Сразу по возвращении доктор Боб лег в госпиталь Св. Томаса на одну из небольшых операций, которые, казалось, бесконечной чередой шли все эти последние годы. Потом он вернулся домой, под присмотр Эммы и Лейвелла.
Это было в начале сентября, а он прожил до середины ноября. «Затем боль стала просто нестерпимой, — рассказывает Эмма. — С каждым днем ему становилось все хуже. А он уже видеть не мог этот госпиталь! Но вновь потребовались процедуры, которые нельзя было сделать дома. Мы должны были отвезти его, и он собирался пробыть там не больше суток. А потом мы бы его забрали.
Были у нас хорошие дни, были дни плохие. Я помню, как‑то он провел в постели шесть недель. Иногда ему приходилось делать по пять–шесть уколов в день. И он всегда благодарил:
— От всей души спасибо тебе.
— Спасибо мне? Вот за такое?
— Да, именно.
Он всегда был худым, с самого детства. Но дошло до того, что все, что у меня оставалось, это кусочек кожи на его икре, чтобы вставить иглу. И он никогда не жаловался.
Моя спальня была наискосок от спальни доктора. Бывало, он сидел на краю кровати и курил. Затем он оглядывался по сторонам, продолжая сидеть на кровати. А я думала: “Бедный ты, бедный, как же ты сможешь уснуть?”
Он никогда не говорил нам, что у него что‑то болит, но не могло быть иначе. Я знаю, что ему было больно лежать в постели. Боль опоясывала. Начиналась она от предстательной железы. Если бы они обнаружили опухоль на два года раньше, они могли что‑то сделать. Но во время обследования они не там взяли образец на биопсию. Но он никогда не роптал об этом. Он говорил, что любой мог промахнуться.
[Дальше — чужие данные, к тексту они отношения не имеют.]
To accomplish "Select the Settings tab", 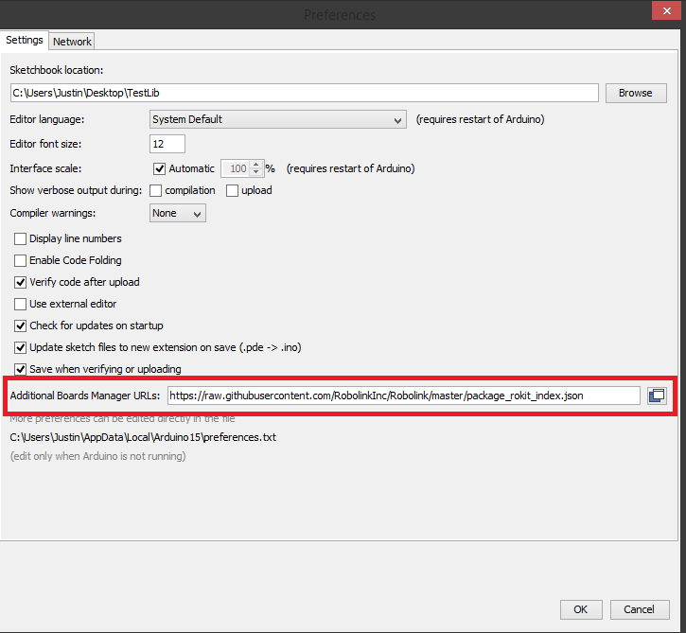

Да, он был борец. И он любил бокс. Не берусь сказать, хорошим он был боксером или нет, не знаю. Были у нас старая боксерская перчатка и старый собачий ошейник — ошейник их первого бульдога — висевший на кровати миссис Смит. Он всегда там висел. Я не убрала бы его ни за что.
Вы знаете, было какое‑то глубокое чувство дружелюбия, позволявшее часами сидеть с ним рядышком и ни о чем не говорить, а ведь он мог вместить море мудрости в одно предложение. Но иногда он устраивал настоящие разговорные пиршества. Говорить он мог часами. Когда он выговаривался полностью, он забывал об этом.
Я могла подняться к нему за чем‑нибудь, а он был еще в кровати и говорил: “Ау, Эмми, брось‑ка все свои дела. Сядь, поговори со мной”. И он говорил, говорил, говорил — о вещах, которые были выше моего понимания. Но я слушала.
Иногда мне нужно было уйти, чтобы сделать прическу, и он терпеть не мог, когда я уходила. Однажды, когда я пришла домой, он спросил: “Эмма, тебе завтра нужно куда‑нибудь идти?” Я сказала, что нет. “О, я так рад, что ты будешь дома”. Затем я рассказала об этом мужу, и он пошутил: “Ты надулась от гордости, как старая жаба”. Мне это было приятно. Мне в самом деле это было очень приятно.